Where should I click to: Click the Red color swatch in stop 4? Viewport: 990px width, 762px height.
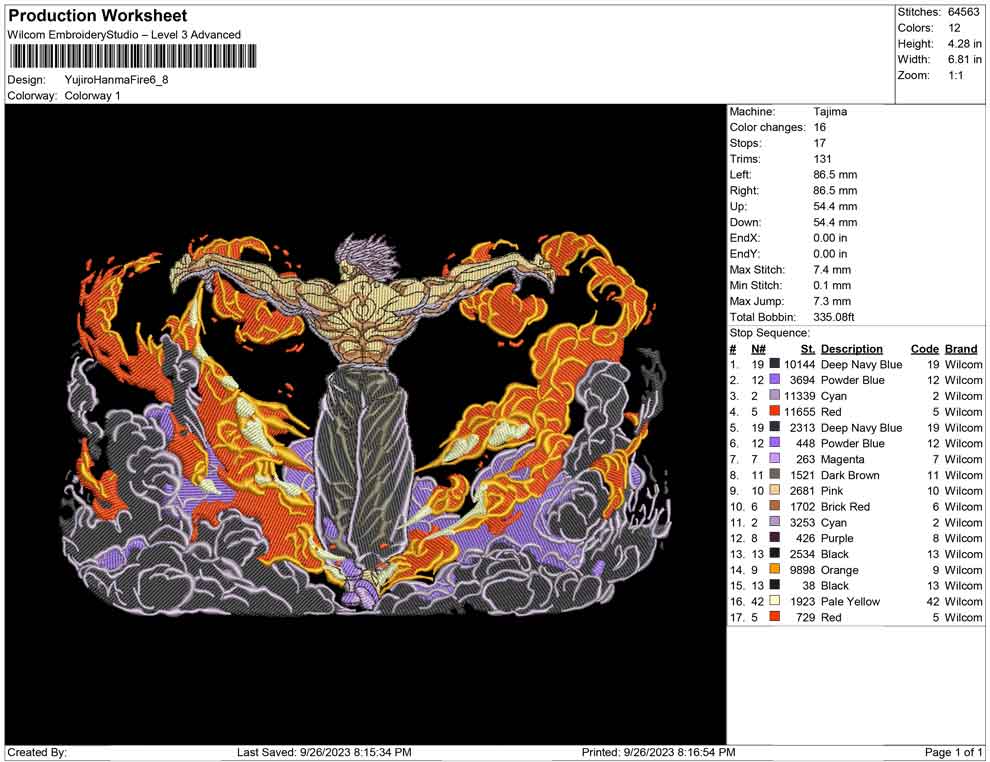(x=774, y=412)
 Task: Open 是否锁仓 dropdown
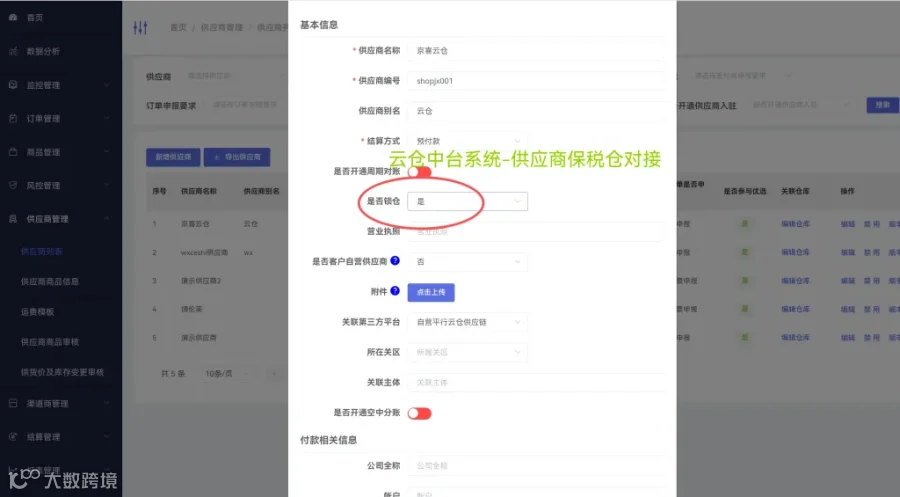pyautogui.click(x=467, y=201)
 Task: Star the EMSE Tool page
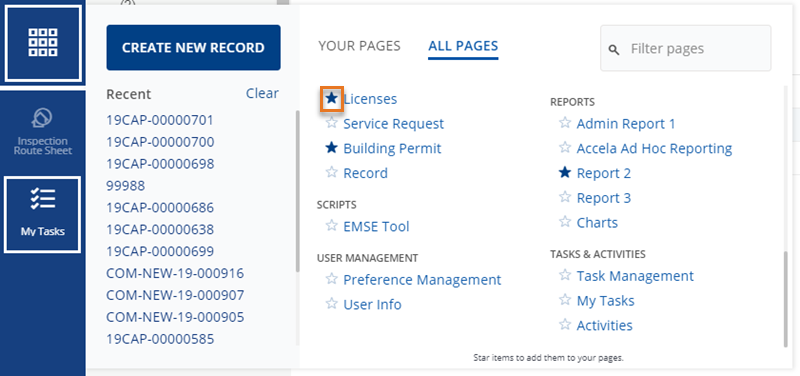pos(332,225)
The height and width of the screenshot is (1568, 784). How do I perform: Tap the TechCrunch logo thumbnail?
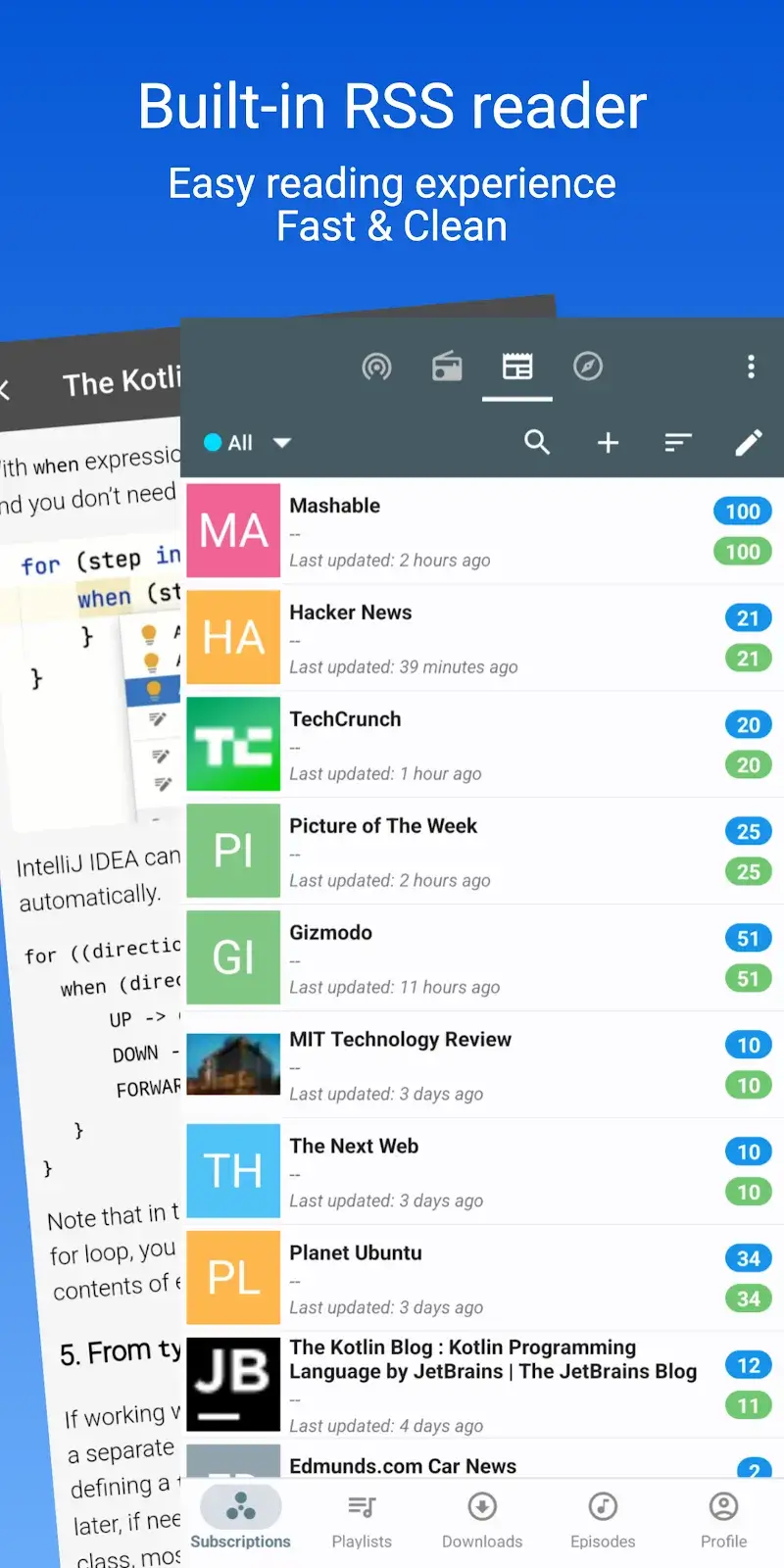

■ ■ ■

Instruction ▸ Rewrite the entries above with "Task" swapped for "Step" everywhere and nothing else altered. Omit the pictures from your answer.

Answer to this exercise ▸
Where should I click to: Click the Red color swatch in stop 4? Viewport: 990px width, 762px height.
(x=774, y=412)
 Step: Open 是否锁仓 dropdown
pyautogui.click(x=467, y=201)
 Step: Star the EMSE Tool page
pos(332,225)
The height and width of the screenshot is (1568, 784). How do I perform: Tap the TechCrunch logo thumbnail?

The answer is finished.